2.11. Superoxide and hydrogen peroxide detection

Bone marrow-derived macrophages were plated in a black, clear-bottomed 96-well plate (106 cells/well) in replicates of six. Macrophages were primed with 10 U/mL recombinant cotton rat IFNγ (R&D Systems) for 48 h and then washed with Hank’s balanced salt solution (HBSS). Subsequently, lucigenin (10 µM) or luminol (100 mM) was added to the each well and macrophages were stimulated with PMA (100 ng/mL) or Zymosan A (100 µg). Luminescence measurements were taken immediately (PMA) or after centrifugation (Zymosan A) and then for every 5 min in the Microbeta Scintillation Counter (Perkin–Elmer). Cells were maintained at 37 °C between the readings.

3. Results

3.1. Culture conditions for the generation of cotton macrophages from bone marrow

In order to determine the antimicrobial activity of cotton rat macrophages, we established a method to culture a homogenous cell population from bone marrow and defined these cells as macrophages by phenotypical and functional criteria. These macrophages were used for phagocytosis assays and tested for their secretion of reactive oxygen and nitrogen intermediates. Based on protocols for the generation of mouse macrophages from bone marrow, we plated 5 × 106 bone marrow cells in a 10 cm Petri dish in RPMI medium supplemented with 10% FCS and 5 × 10−5 M β-mercaptoethanol. As a growth promoter L929 supernatant (which contains mouse M-CSF), recombinant mouse or human M-CSF was added. The best growth of cells from bone marrow was observed after the addition of recombinant mouse M-CSF that yielded 7.5 × 106 to 1 × 107 macrophages per plate (twice as much as after addition of human M-CSF). After the addition of L929 supernatant, cells grew poorly. The cells growing after 7 days in culture had a homogenous phenotype of large cells adherent to plastic and contained granules expressing non-specific esterase, an enzyme typically expressed by macrophages (data not shown).
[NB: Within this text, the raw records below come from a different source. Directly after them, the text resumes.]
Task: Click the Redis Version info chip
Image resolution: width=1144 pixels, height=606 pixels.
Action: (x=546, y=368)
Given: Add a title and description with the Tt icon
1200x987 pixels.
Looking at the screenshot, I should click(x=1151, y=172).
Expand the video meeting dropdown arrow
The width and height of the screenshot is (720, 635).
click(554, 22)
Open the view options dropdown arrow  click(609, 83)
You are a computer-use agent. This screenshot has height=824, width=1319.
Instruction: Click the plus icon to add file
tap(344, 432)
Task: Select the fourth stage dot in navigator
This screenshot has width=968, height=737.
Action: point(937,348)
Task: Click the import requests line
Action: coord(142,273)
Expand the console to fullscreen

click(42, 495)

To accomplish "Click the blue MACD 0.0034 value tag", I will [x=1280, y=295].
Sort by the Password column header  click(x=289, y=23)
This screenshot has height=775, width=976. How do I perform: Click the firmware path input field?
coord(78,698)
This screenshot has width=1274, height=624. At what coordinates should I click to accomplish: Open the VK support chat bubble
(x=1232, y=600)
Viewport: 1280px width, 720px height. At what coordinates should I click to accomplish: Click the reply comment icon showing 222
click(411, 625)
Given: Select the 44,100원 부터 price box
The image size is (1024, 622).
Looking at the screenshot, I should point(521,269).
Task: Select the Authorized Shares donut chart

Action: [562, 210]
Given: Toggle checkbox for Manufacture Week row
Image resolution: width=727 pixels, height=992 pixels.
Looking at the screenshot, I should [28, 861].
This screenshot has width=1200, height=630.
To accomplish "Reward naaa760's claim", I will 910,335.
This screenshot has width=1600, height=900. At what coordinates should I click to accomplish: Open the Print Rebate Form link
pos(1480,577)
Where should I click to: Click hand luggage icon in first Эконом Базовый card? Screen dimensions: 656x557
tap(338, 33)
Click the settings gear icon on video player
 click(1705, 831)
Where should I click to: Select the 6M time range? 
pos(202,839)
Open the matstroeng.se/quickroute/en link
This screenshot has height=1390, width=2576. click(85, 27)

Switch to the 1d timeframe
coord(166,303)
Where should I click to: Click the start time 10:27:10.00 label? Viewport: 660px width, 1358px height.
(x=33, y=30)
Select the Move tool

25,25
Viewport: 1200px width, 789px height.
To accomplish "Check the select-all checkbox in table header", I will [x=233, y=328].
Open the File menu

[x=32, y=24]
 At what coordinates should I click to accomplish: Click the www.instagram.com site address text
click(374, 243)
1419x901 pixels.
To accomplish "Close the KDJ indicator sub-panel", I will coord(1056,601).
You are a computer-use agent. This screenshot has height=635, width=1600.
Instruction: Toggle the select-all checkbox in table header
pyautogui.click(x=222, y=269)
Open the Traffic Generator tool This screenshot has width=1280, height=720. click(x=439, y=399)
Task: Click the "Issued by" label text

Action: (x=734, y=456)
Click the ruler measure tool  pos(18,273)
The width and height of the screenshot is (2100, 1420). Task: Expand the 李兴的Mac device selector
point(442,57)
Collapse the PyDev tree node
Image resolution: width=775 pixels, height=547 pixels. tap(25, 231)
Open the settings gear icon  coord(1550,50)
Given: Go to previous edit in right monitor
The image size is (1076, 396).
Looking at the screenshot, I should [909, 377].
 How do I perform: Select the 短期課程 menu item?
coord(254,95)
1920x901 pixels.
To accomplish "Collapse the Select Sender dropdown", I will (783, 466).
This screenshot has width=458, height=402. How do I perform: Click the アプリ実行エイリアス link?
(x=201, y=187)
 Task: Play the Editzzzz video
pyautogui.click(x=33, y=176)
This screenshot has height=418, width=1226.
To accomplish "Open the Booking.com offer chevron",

3.2. Expression of cell surface markers on cotton rat macrophages

In order to define cotton rat macrophages, further, they were stained with antibodies against MHC class I (clone W6/32; [29]), MHC class II (clone 13/4; [30]), CD14 and CD4 (clone CR-CD4; [31]). W6/32 is an antibody specific for human MHC I and is cross-reactive with cotton rat MHC I by immunoprecipitation (data not shown). It demonstrates a typical pattern of MHC I expression by flow cytometry on spleen cells and macrophages obtained by peritoneal lavage (Fig. 1). 13/4 is an antibody specific for mouse MHC II; it did not immunoprecipitate cotton rat MHC II (data not shown). However, it inhibited the proliferation of measles virus specific CD4 T cells in tissue culture [31], and demonstrated a typical pattern of expression by flow cytometry on spleen cells and macrophages obtained by peritoneal lavage (Fig. 1). Staining with these two antibodies revealed that bone marrow-derived macrophages of cotton rats express MHC I, but little MHC II. In order to increase MHC II expression, macrophages were treated with recombinant IFNγ for 48 h, and this treatment increased MHC II expression (Fig. 1). For staining against CD14, L929 cells stably transfected with cotton rat CD14 were used to produce a mouse polyclonal antiserum specific for cotton rat CD14. All cells derived by culture from bone marrow expressed CD14 (Fig. 1). It has been shown that rat and human macrophages express CD4 but staining with CR-CD4 (a monoclonal antibody specific for cotton rat CD4 [31] demonstrated no CD4 expression on cotton rat macrophages (data not shown).

Fig. 1
Expression of MHC I, MHC II and CD14 by cotton rat macrophages. Expression of MHCI, MHCII and CD14 on spleen cells, peritoneal macrophages and bone marrow-derived macrophages. MHC class II expression increased with stimulation of the bone marrow-derived ...

3.3. Cytokine expression of bone marrow-derived macrophages

Macrophages typically express TNFα, TGFβ, IL12 and IL18. The expression of these cytokines by bone marrow-derived cotton rat macrophages was determined by real time RT-PCR. TNFα, TGFβ and IL18 were expressed in both stimulated and unstimulated bone marrow-derived macrophages (Fig. 2), and the expression of both TNFα and TGFβ increased after stimulation. In contrast, IL12 p35 expression was found only after stimulation with IFNγ and LPS (Fig. 2).

Fig. 2
Levels of IL12p53, IL18, TNFα and TGFβ mRNA in cotton rat macrophages. Expression levels of IL12p35, IL18, TNFα and TGFβ mRNA were determined in untreated (white bars) and stimulated macrophages (gray bars) by SYBR green ...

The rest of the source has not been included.